§ **Input data**:
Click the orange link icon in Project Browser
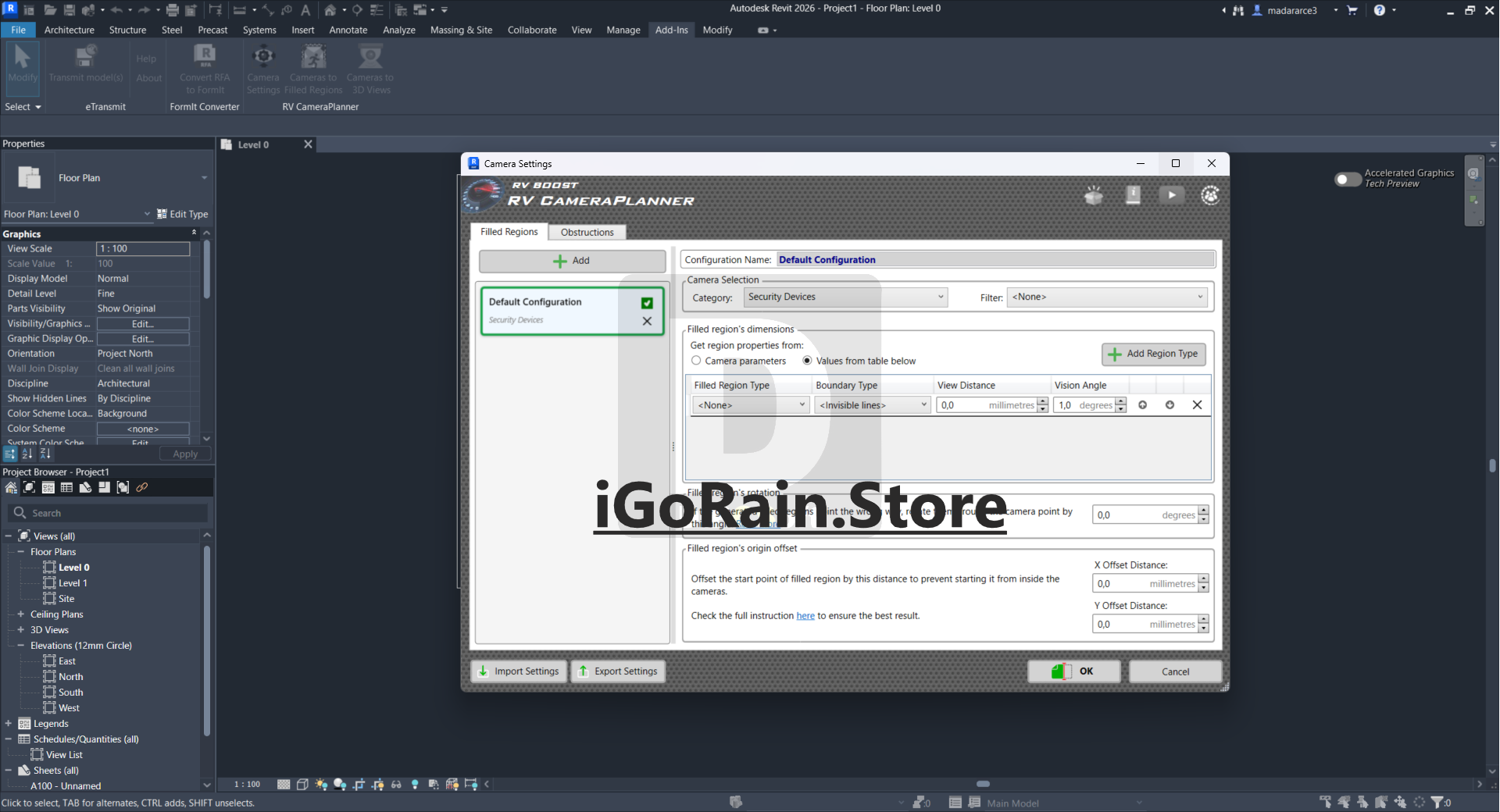 (x=142, y=488)
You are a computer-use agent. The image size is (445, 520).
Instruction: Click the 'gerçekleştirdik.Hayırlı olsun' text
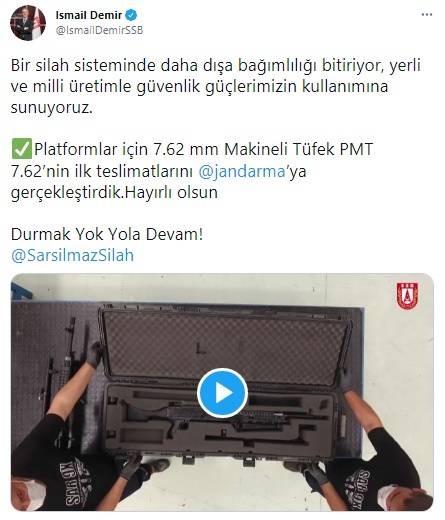114,192
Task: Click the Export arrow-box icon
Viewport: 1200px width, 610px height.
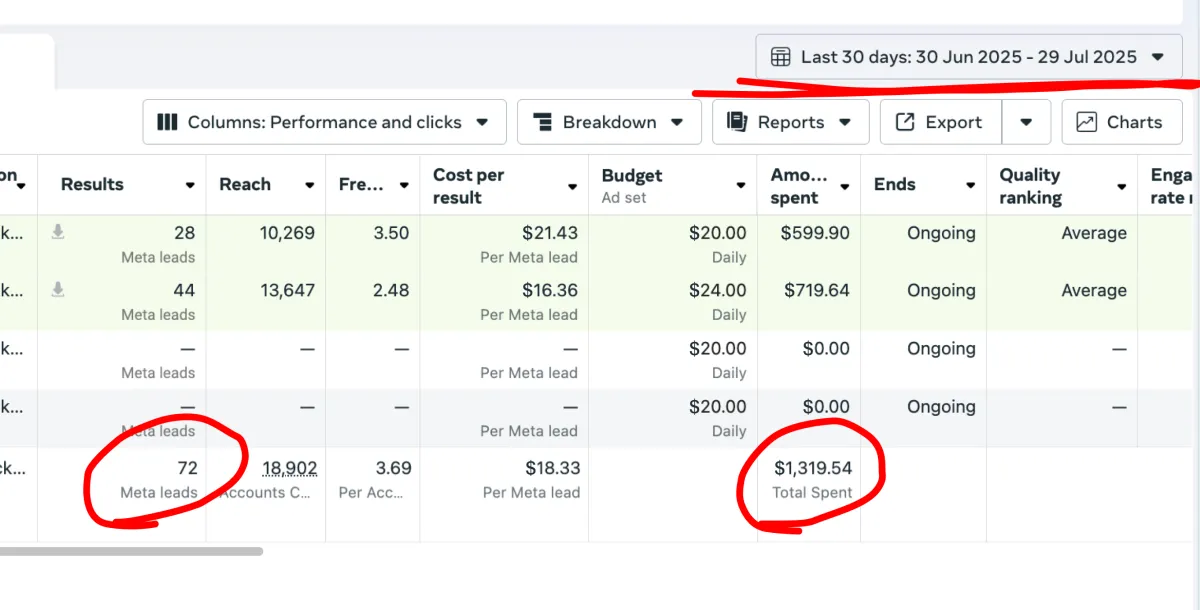Action: 905,122
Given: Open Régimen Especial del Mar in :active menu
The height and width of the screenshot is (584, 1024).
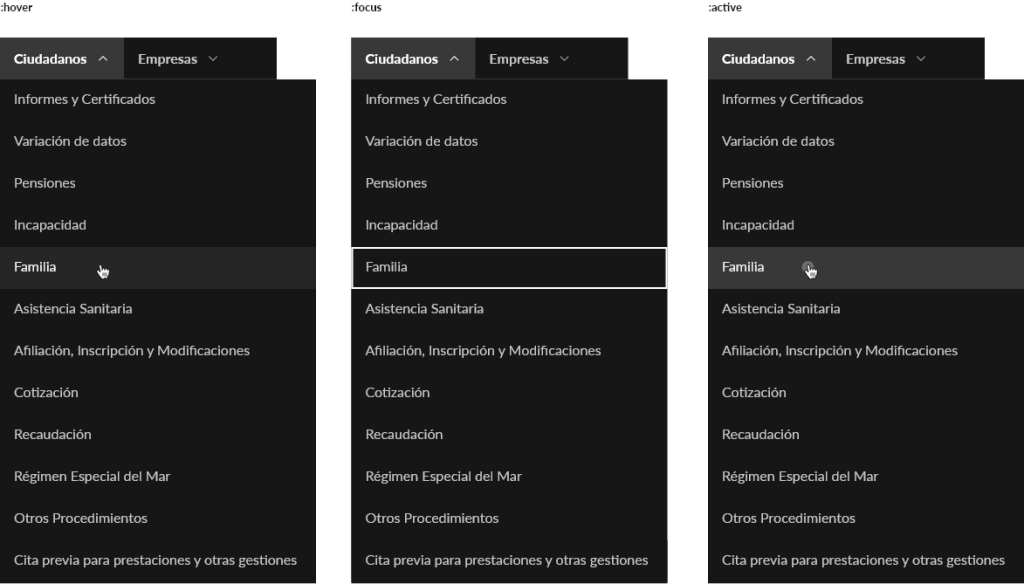Looking at the screenshot, I should (x=800, y=477).
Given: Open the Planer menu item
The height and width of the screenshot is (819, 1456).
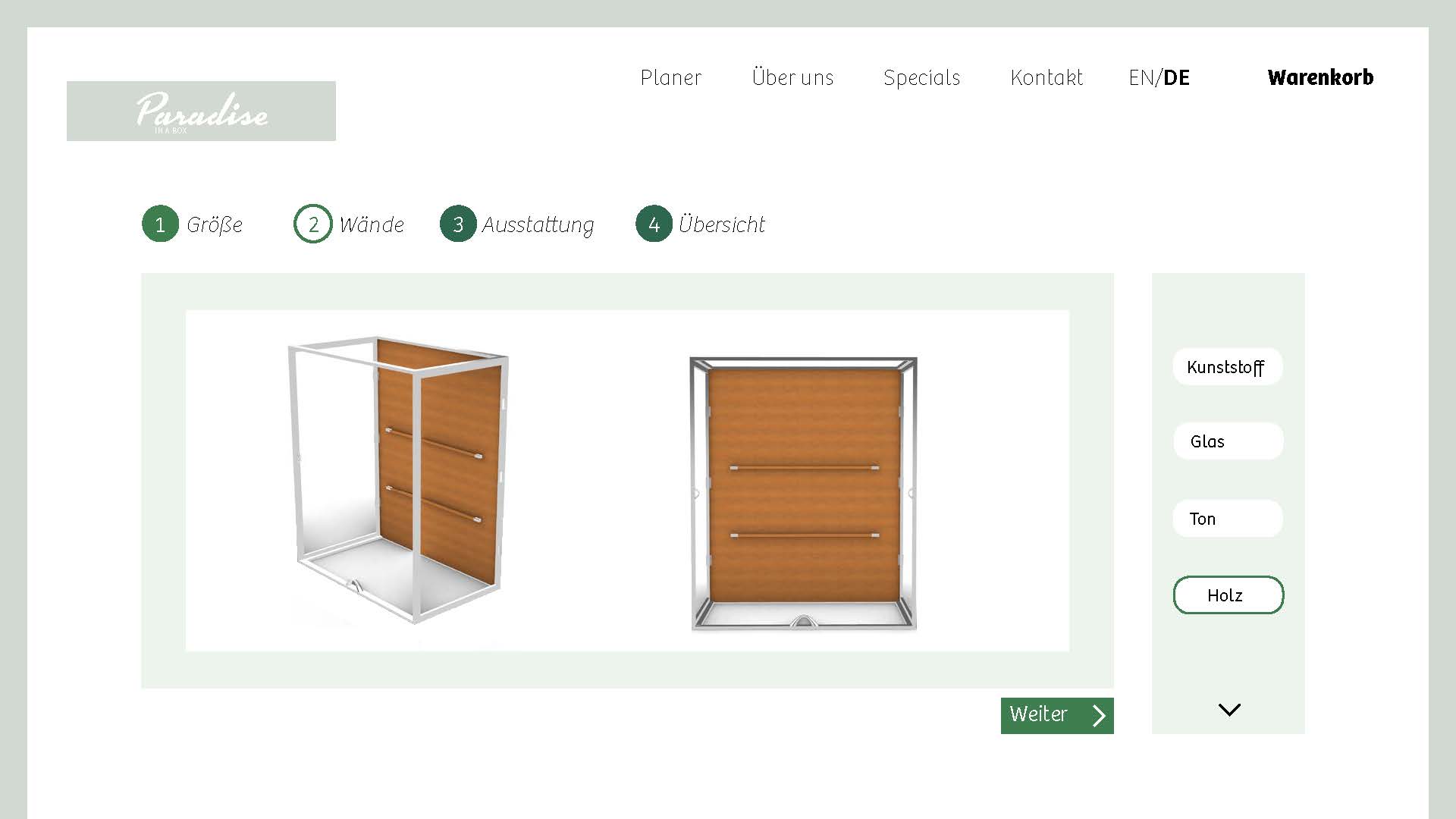Looking at the screenshot, I should [x=670, y=77].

§ **Aim**:
Reproduce the lines above word for word, from the very first line through the line that contains "Looking at the screenshot, I should (x=800, y=477).", both included. Leave the pictures out.

§ **Exercise result**:
Click the orange link icon in Project Browser
 (x=142, y=488)
You are a computer-use agent. The image size is (445, 520).
Instruction: Click the 'gerçekleştirdik.Hayırlı olsun' text
114,192
Task: Click the Export arrow-box icon
Viewport: 1200px width, 610px height.
Action: 905,122
Given: Open Régimen Especial del Mar in :active menu
The height and width of the screenshot is (584, 1024).
Looking at the screenshot, I should (x=800, y=477).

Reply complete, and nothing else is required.